ACC presidents and chancellors reportedly vote on invitations for Stanford, Cal and SMU
The ACC will expand after all.
After an initial hesitation to add soon-to-be former Pac-12 teams to the conference, the ACC presidents and chancellors voted to extend invitations to Stanford, Cal and SMU as revenue agreements appear to be resolved. The additions will be in all sports and will begin in the 2024-25 school year, ESPN’s Pete Thamel reported.
Part of the discussions in recent weeks were revenue splits, and SMU is expected to come in for 7 years with no broadcast media revenue, while Stanford and Cal will have 30% shares.

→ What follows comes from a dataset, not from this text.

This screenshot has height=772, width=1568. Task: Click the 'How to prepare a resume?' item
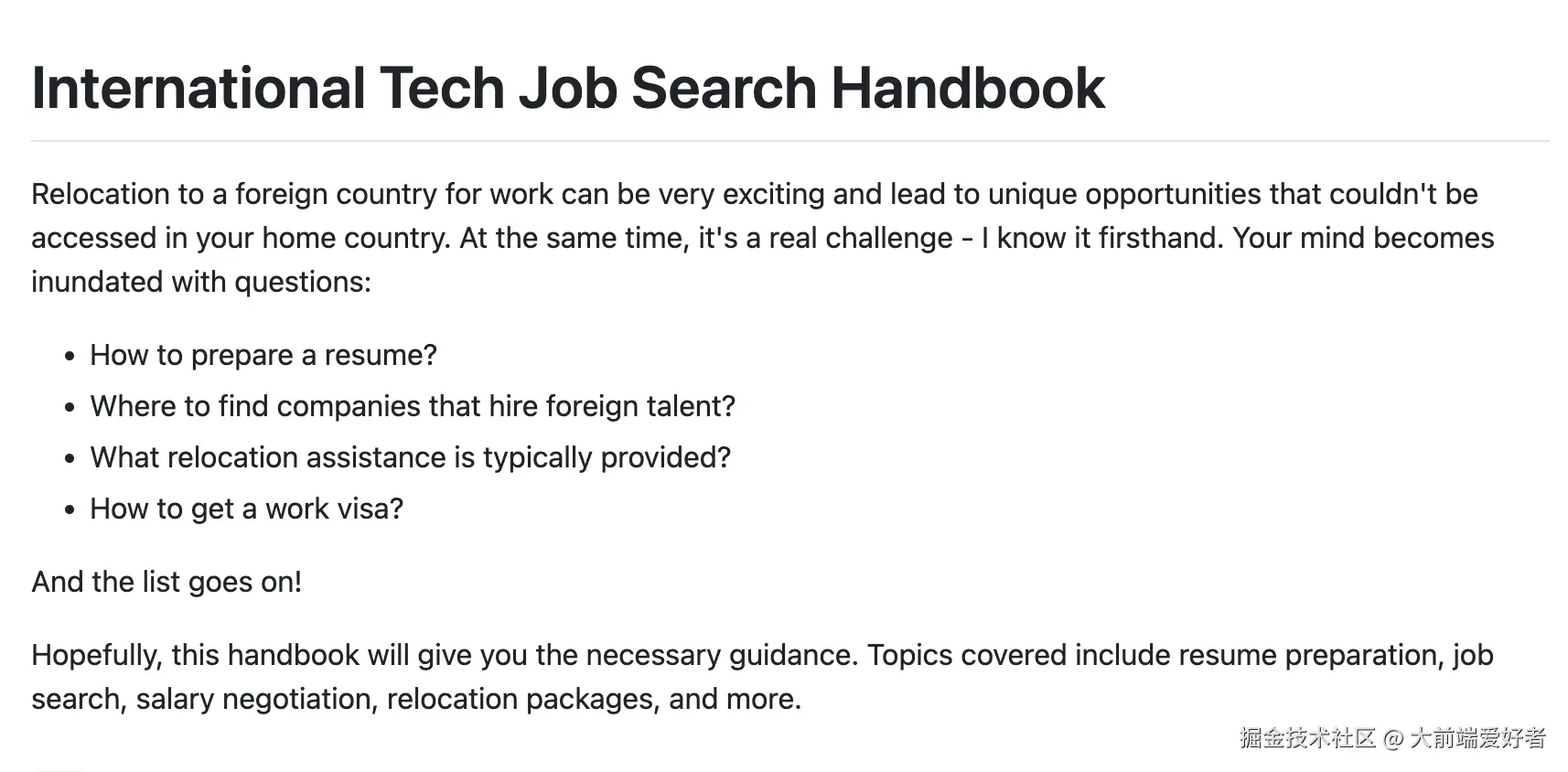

In a straw poll nearly a month ago, 4 ACC schools dissented — Clemson, Florida State, North Carolina and NC State. One of them needed to flip for the vote to pass.
One opposition vote came from David Boliek, the chair of the North Carolina board of trustees, who added Thursday night that the move also had a “strong majority” of university trustees.
At least since May, there have been growing factions in the league about splitting revenue, and Florida State leaders in particular have been vocal about wanting more revenue.
Commissioner Jim Phillips worked to appease a group of schools eager to add the schools and others seeking more revenue. Tensions within the league between 2 factions of schools came to light over the summer.
The move means the ACC joins the ranks of larger conferences and realignment around the country. Starting next year the B1G will have 18 teams and the Big 12 and SEC will have 16 teams. The move also leaves the Pac-12 with just 2 remaining programs, Washington State and Oregon State, as the conference has lost 8 teams since late July.